Distribution and Business Impact
Standard Chartered serves as a key distribution partner for the insurer in India. While this alliance is important for reaching customers, the company noted that its overall dependence is spread across multiple channels. Individual distribution partners, excluding the main promoter bank, each contribute 5 percent or less of the company’s total new business. This diversified structure helps protect the company from significant revenue risks if any single partnership undergoes changes. Beyond life insurance, Standard Chartered also works with other insurers for health and general insurance products, which is standard practice in the industry.

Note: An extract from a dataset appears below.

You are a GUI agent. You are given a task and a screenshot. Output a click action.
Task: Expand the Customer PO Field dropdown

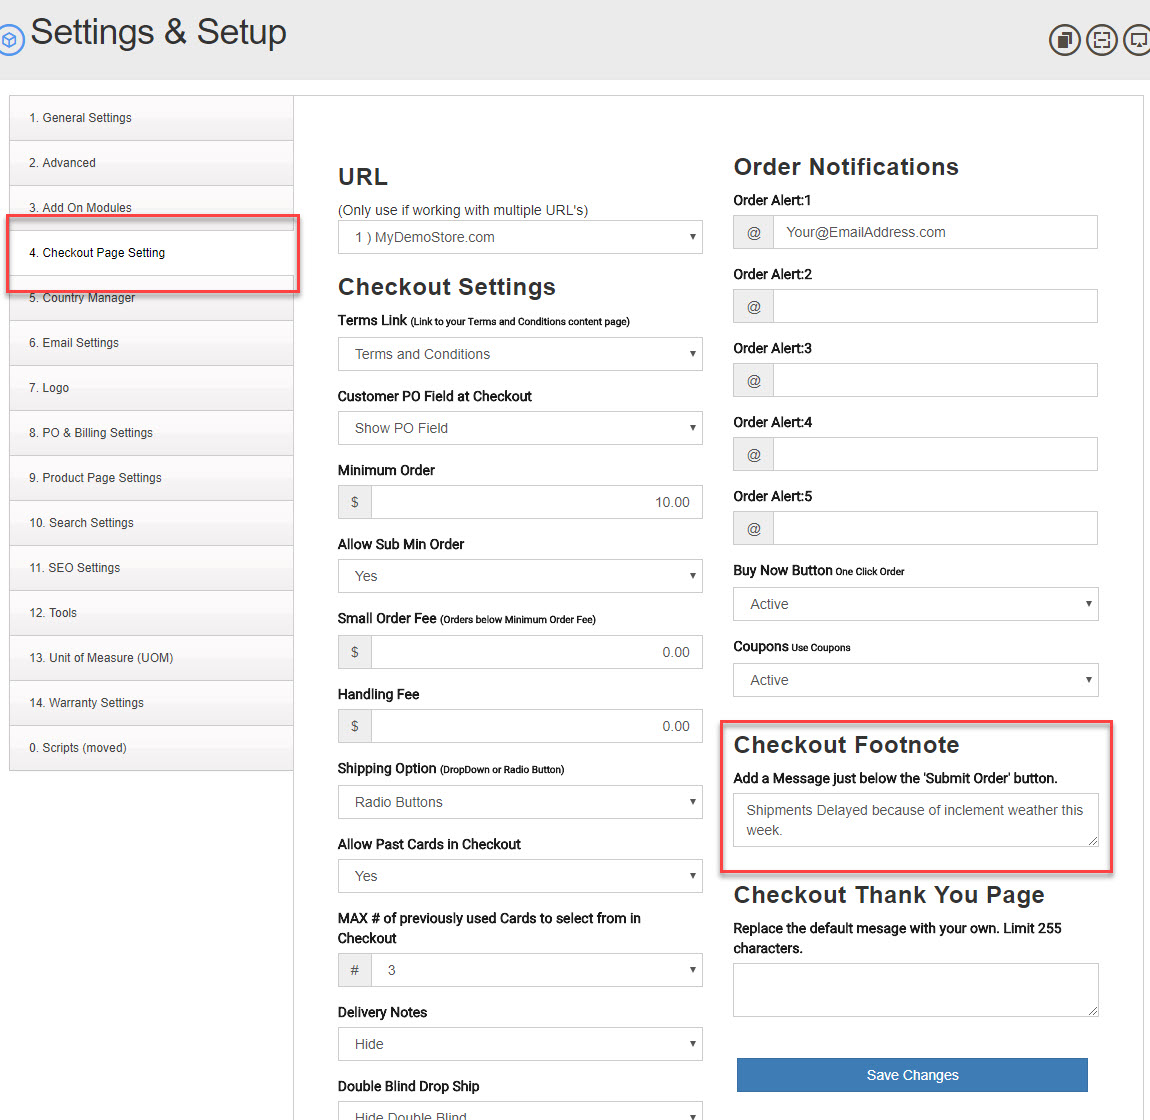coord(520,428)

Financial Growth and Product Shift
The company’s latest financial data for the June quarter shows a positive trend, with the value of new business, a metric used to measure long-term profitability, rising by 24.9% year-on-year to reach ₹571 crore. This performance was largely driven by a significant 60.4% jump in retail protection products, such as term insurance and credit-life policies. This marks the third consecutive quarter where this segment has seen growth exceeding 40%, reflecting a consistent demand for life cover.
There is also a notable shift in the company’s product mix. The share of savings-oriented products, including unit-linked insurance plans and guaranteed return products, decreased to 72.1% of the total annualised premium equivalent, compared to 78.1% a year ago. Management suggested that this movement toward protection-led products is a result of customers seeking more security amid volatile equity markets and changing economic conditions.
Margin Expansion and Operational Efficiency
The company’s margins also improved during the quarter, with the value of new business margin reaching 26.7%, compared to 24% in the same period last year. This expansion was achieved despite the withdrawal of GST input tax credits, which has created some cost pressure across the insurance sector. To manage these expenses, the company is using digital tools like artificial intelligence and machine learning to streamline internal processes and improve service delivery.
Investors may continue to track the progress of the company’s product mix, the stability of its various bancassurance partnerships, and whether it can maintain its margin growth while navigating the ongoing impact of regulatory tax changes.